|March 8 · Issue #31 · View online |
Hi folks,This week’s issue is chockful of awesome resources, there is a massive audio data set, a Google AI that can pinpoint a location from image more accurately than humans, an affordable NVIDIA card, a Deep Learning setup with Kubernetes and fascinating research papers including one putting an end to the violent ethos of GANs.
As always we if you enjoy receiving this newsletter, you can help us out by sharing it with your friends and colleagues.
| NVIDIA Unveils GeForce GTX 1080 Ti: Available for $699 |
NVIDIA’s new card overs 11GB instead of the 12GB VRAM found in the Titan X, however, it does so at half the price!
| Deep Voice: Real-Time Neural Text-to-Speech for Production |
Baidu Research presents Deep Voice, a production-quality text-to-speech system constructed entirely from deep neural networks. They were able to achieve audio synthesis in real-time, which amounts to an up to 400X speedup over previous WaveNet inference implementations. You can find the corresponding paper here
| Google Unveils Neural Network with “Superhuman” Ability to Determine the Location of Almost Any Image |
This is one of these obvious (and fun) application of deep learning that you kick yourself for not thinking about it. Google’s AI PlaNet is able to localize 3.6 percent of the images in the street-view corpus at street-level accuracy and 10.1 percent at city-level accuracy., moreover, it determines the country of origin in 28.4 percent of the photos and the continent in 48.0 percent of them.
While this might not sound super impressive at first blush, PlaNet consistently beat human adversaries and if you’re still not convinced try and beat these stats on www.geoguessr.com.
for the research paper.
| Three Things You Need to Know About Machine Learning |
Great survey of the machine learning landscape and the opportunities and risks associated with recent advances. Towards the end, the author and investor at Redpoint Ventures, Medha Agarwal, gives an outlook on how deep learning will change the user experience of software products.
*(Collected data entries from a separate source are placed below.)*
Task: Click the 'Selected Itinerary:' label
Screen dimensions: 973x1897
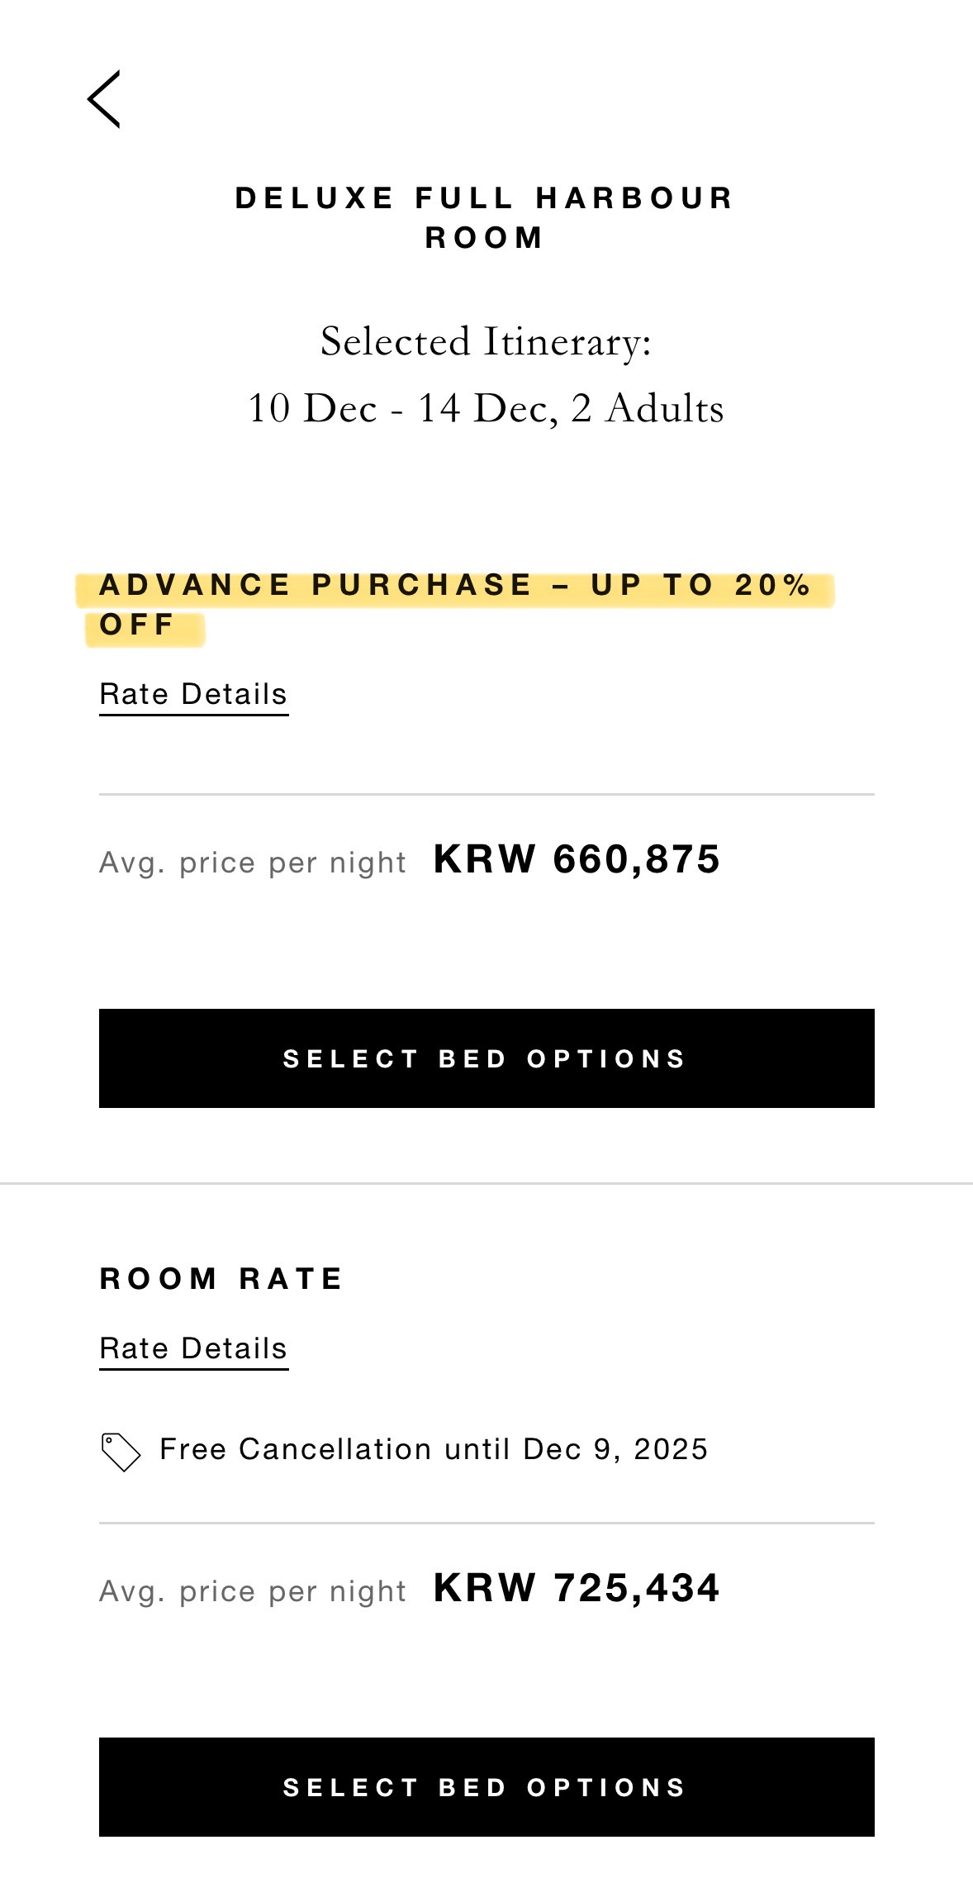Action: pos(486,341)
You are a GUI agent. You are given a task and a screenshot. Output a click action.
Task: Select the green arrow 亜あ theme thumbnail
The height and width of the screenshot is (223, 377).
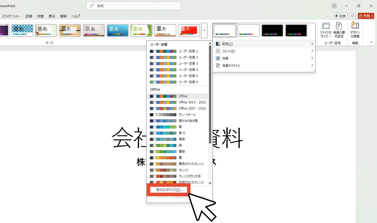pyautogui.click(x=141, y=30)
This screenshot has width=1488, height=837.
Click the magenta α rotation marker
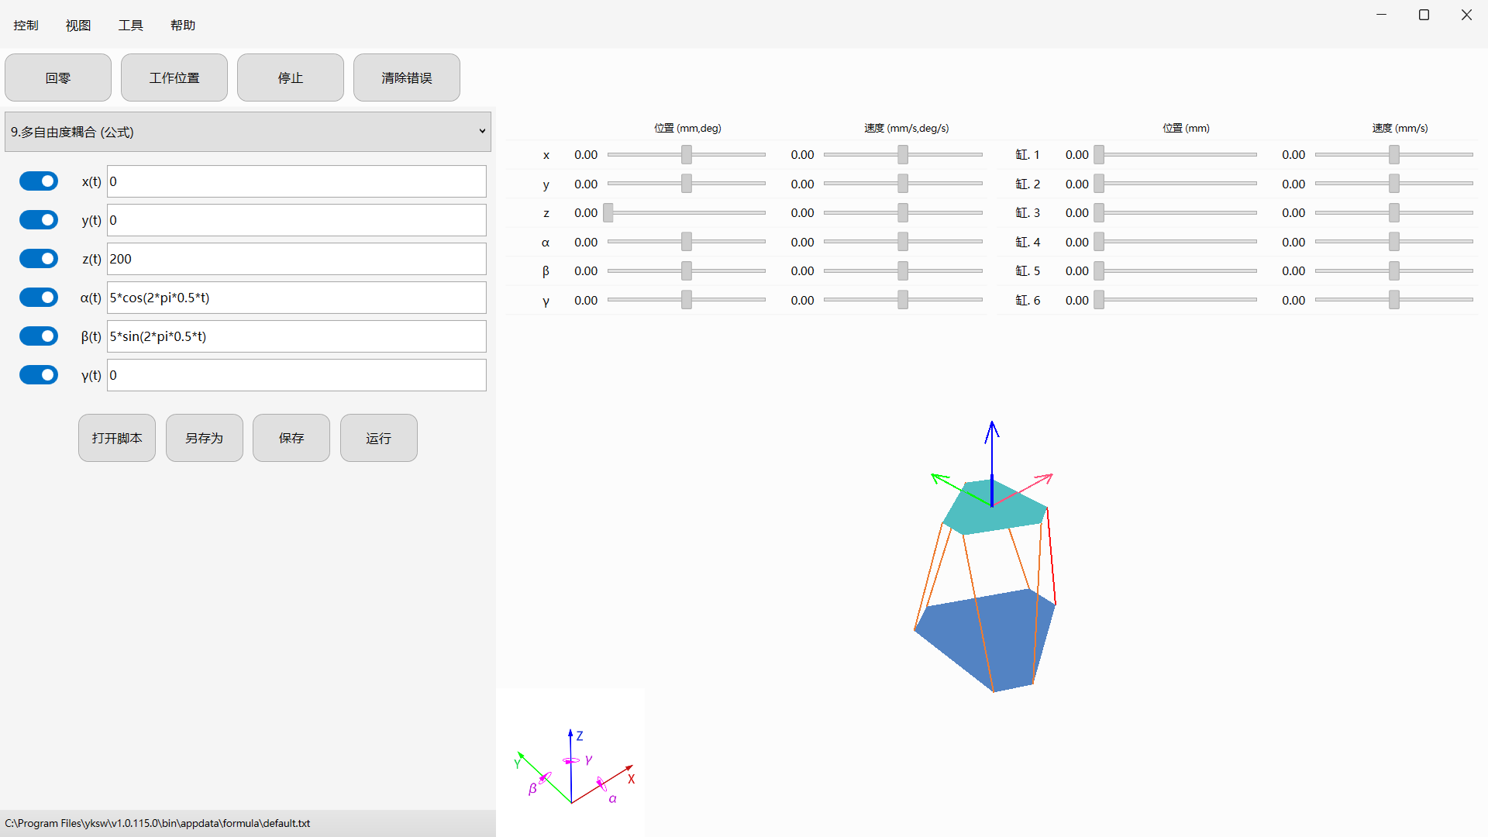[601, 784]
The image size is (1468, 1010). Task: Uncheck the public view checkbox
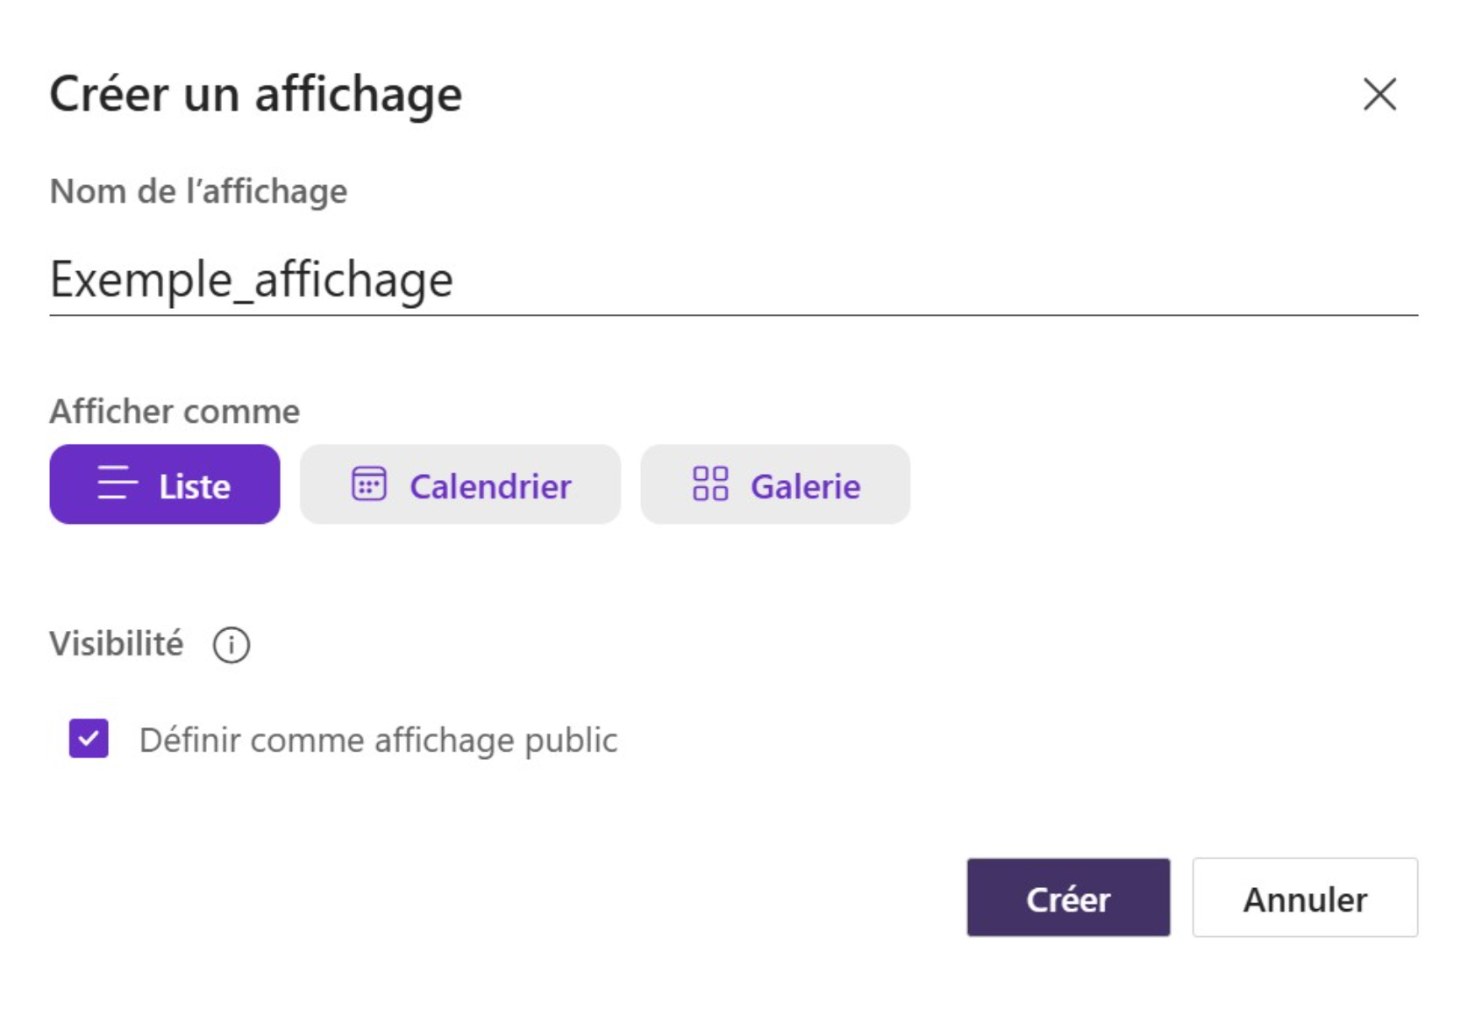click(89, 738)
This is an aspect that we feel is still discussed too little, but that cuts across every product and vertical. If you are UX/UI/product person you should get on that ;)
| State of Hyperparameter Selection |
If you are a practitioner who uses either default hyperparameters, grid search, random search to select their model’s hyperparameters this post is for you.
| Introducing Similarity Search at Flickr |
An in-depth article on how Flickr implemented similarity search providing a great example of how to combine several machine learning techniques to arrive at a powerful production grade system.
| GPUs & Kubernetes for Deep Learning |
An extensive tutorial on how to set up a Kubernetes based infrastructure for deep learning. Part 2
& Part 3
| TensorFlow: How to Optimise Your Input Pipeline With Queues and Multi-threading |
If you are using the feed_dict system to train your Tensorflow models you might be starving your GPUs of data. This post shows you how to avoid this performance problem.
| fastText: Pretrained Vectors for 90 Languages |
Facebook published pre-trained word vectors for 90 languages, trained on Wikipedia using fastText. These vectors in dimension 300 were obtained using the skip-gram model described in Bojanowski et al. (2016) with default parameters.
| Faiss: A Library for Efficient Similarity Search and Clustering of Dense Vectors. |
Faiss is a library for efficient similarity search and clustering of dense vectors. It contains algorithms that search in sets of vectors of any size, up to ones that possibly do not fit in RAM. It also contains supporting code for evaluation and parameter tuning.
| AudioSet: A Massive Dataset of Manually Annotated Audio Events |
Google’s AudioSet consists of an expanding ontology of 632 audio event classes and a collection of 2,084,320 human-labeled 10-second sound clips drawn from YouTube videos. The ontology is specified as a hierarchical graph of event categories, covering a wide range of human and animal sounds, musical instruments and genres, and common everyday environmental sounds.
| Deep and Hierarchical Implicit Models |
This is a rich paper in which the authors develop two families of models: hierarchical implicit models and deep implicit models. They combine the idea of implicit densities with hierarchical Bayesian modeling and deep neural networks. These methods scale up implicit models to sizes previously not possible and open the door to new modeling designs.
| Deep Forest: Towards An Alternative to Deep Neural Networks |
An important paper outlining a decision tree ensemble approach with performance highly competitive to deep neural networks. In addition, the authors claim an array of advantages over deep neural networks such easier training and hyperparameter selection, need for fewer data and better interpretability.
| On the Origin of Deep Learning |
An overview of the history of deep learning models. Great to brush up on the fundamentals.
| Stopping GAN Violence: Generative Unadversarial Networks |
“Under this framework, we simultaneously train two models: a generator G that does its best to capture whichever data distribution it feels it can manage, and a motivator M that helps G to achieve its dream.”